■ **Directions**:
1) Quote the forum post on mapping Xenium cells onto a single-cell RNA-seq reference from "sc.tl.leiden(adata_ref)" up to and including "sc.tl.leiden(adata_full)".
2) Write what comes next in the forum post about annotating Xenium cells with a single-cell RNA-seq reference, picking up after its final sentence.

■ **Excerpt to read**:
───

@ori-kron-wis
Thank you!
My goal was to improve the notoriously flawed Xenium annotations and “dusty” UMAP by using a single cell RNA-seq reference, annotating that first, then mapping the Xenium cells to that and annotating them via scANVI or a nearest neighbor approach to get cleaner cluster separation (from scRNA-seq) and more valid and finer cell type and cell state annotations. This is a summary of the 2 approaches i tried so far:
- For the first approach i used the scANVI reference mapping, with a shared embedding space of Xenium and scRNA-seq (HVG 2000 and subsampled to shared genes).
vae_ref = scvi.model.SCVI.load(X…”scvi_model_scseq", adata=adata_ref)
scanvi_ref = scvi.model.SCANVI.from_scvi_model(vae_ref, labels_key=“celltype”, unlabeled_category=“Unknown”)
scanvi_ref.train(accelerator = “gpu”, max_epochs=50, n_samples_per_label=100)
adata_ref.obsm[“X_scANVI”] = vae_ref.get_latent_representation()
sc.pp.neighbors(adata_ref, use_rep=“X_scANVI”)
sc.tl.leiden(adata_ref)
sc.tl.umap(adata_ref)
scvi.model.SCANVI.prepare_query_anndata(adata_query, X…”scanvi_model_scseq")
scanvi_query = scvi.model.SCANVI.load_query_data(adata_query, X…”scanvi_model_scseq")
scanvi_query.train(max_epochs=100, plan_kwargs={“weight_decay”: 0.0})
adata_query.obsm[“X_scANVI”] = scanvi_query.get_latent_representation()
adata_query.obs[“celltype_scanvi”] = scanvi_query.predict()
adata_full = adata_query.concatenate(adata_ref)
adata_full.obsm[“X_scANVI”] = scanvi_query.get_latent_representation(adata_full)
sc.pp.neighbors(adata_full, use_rep=“X_scANVI”)
sc.tl.umap(adata_full)
sc.tl.leiden(adata_full)
- For the second approach, I used integrated scRNA-seq data as a fixed embedding and mapped Xenium cells to their nearest reference neighbors. This worked quite well, with good marker logic - also when i plot control_celltype_annotations (from solely integrated and DGE gathered Xenium annotations) on the shared UMAP. BUT around 60% of “close contact phenotypes,” such as dendritic cells or CD4 subtypes that are very close to tumor cells, are, in my opinion, mistakenly labeled as tumor cells in this approach. I guess Xenium transcript bleed made them map to the tumor cluster (already used proseg to refine Xenium segmentation).

───

■ **Source information**:
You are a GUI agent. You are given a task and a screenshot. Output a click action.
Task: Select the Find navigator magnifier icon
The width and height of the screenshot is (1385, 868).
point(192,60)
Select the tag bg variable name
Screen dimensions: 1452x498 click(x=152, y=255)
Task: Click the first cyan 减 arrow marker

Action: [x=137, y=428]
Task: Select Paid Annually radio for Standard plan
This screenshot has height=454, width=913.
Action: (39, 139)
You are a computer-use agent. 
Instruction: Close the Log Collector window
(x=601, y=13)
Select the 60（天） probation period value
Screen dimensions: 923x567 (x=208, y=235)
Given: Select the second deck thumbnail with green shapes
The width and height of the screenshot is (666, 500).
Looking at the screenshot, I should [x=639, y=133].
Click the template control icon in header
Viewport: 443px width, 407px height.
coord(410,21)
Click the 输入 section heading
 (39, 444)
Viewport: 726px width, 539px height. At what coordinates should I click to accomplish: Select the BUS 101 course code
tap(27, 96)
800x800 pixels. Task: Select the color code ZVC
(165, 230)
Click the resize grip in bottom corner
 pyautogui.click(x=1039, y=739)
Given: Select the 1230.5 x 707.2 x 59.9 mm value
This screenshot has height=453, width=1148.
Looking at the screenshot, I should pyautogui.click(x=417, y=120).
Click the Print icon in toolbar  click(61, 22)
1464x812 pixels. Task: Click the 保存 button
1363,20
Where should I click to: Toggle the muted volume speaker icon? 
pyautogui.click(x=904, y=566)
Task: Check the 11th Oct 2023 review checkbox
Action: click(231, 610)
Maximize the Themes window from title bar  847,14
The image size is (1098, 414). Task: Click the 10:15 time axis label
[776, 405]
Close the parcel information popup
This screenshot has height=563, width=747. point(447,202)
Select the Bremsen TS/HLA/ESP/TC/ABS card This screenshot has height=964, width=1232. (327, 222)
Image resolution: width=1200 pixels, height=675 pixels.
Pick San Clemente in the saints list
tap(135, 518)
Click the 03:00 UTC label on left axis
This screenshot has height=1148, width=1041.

───

■ **Task-by-task results**:
1)
sc.tl.leiden(adata_ref)
sc.tl.umap(adata_ref)
scvi.model.SCANVI.prepare_query_anndata(adata_query, X…”scanvi_model_scseq")
scanvi_query = scvi.model.SCANVI.load_query_data(adata_query, X…”scanvi_model_scseq")
scanvi_query.train(max_epochs=100, plan_kwargs={“weight_decay”: 0.0})
adata_query.obsm[“X_scANVI”] = scanvi_query.get_latent_representation()
adata_query.obs[“celltype_scanvi”] = scanvi_query.predict()
adata_full = adata_query.concatenate(adata_ref)
adata_full.obsm[“X_scANVI”] = scanvi_query.get_latent_representation(adata_full)
sc.pp.neighbors(adata_full, use_rep=“X_scANVI”)
sc.tl.umap(adata_full)
sc.tl.leiden(adata_full)

2)
sc.pp.highly_variable_genes(adata_ref, flavor=“seurat_v3”, n_top_genes=2000, layer=“counts”, batch_key= “biopsy_sc”, subset=True)
shared_genes = adata_ref.var_names.intersection(adata_xenium.var_names)
adata_xenium = adata_xenium[:, shared_genes].copy()
adata_ref = adata_ref[:, shared_genes].copy()
scvi.model.SCVI.setup_anndata(adata_ref, layer=“counts”, batch_key=“biopsy_sc”)
vae = scvi.model.SCVI(adata_ref, gene_likelihood=“nb”, n_layers=2, n_latent=30)
vae.train(accelerator=“gpu”, max_epochs=50, early_stopping=True, early_stopping_patience=10)
adata_ref.obsm[“scVI”] = vae.get_latent_representation()
adata_ref.layers[‘scvi_normalized’] = vae.get_normalized_expression(library_size = 1e4)
sc.pp.neighbors(adata_ref, use_rep = ‘scVI’)
sc.tl.umap(adata_ref)
sc.tl.leiden(adata_ref, resolution = 0.5)
vae = scvi.model.SCVI.load(…scvi_model_scseq, adata=adata_ref)
scvi.model.SCVI.prepare_query_anndata(adata_xenium, vae)
vae_query = scvi.model.SCVI.load_query_data(adata_xenium, vae)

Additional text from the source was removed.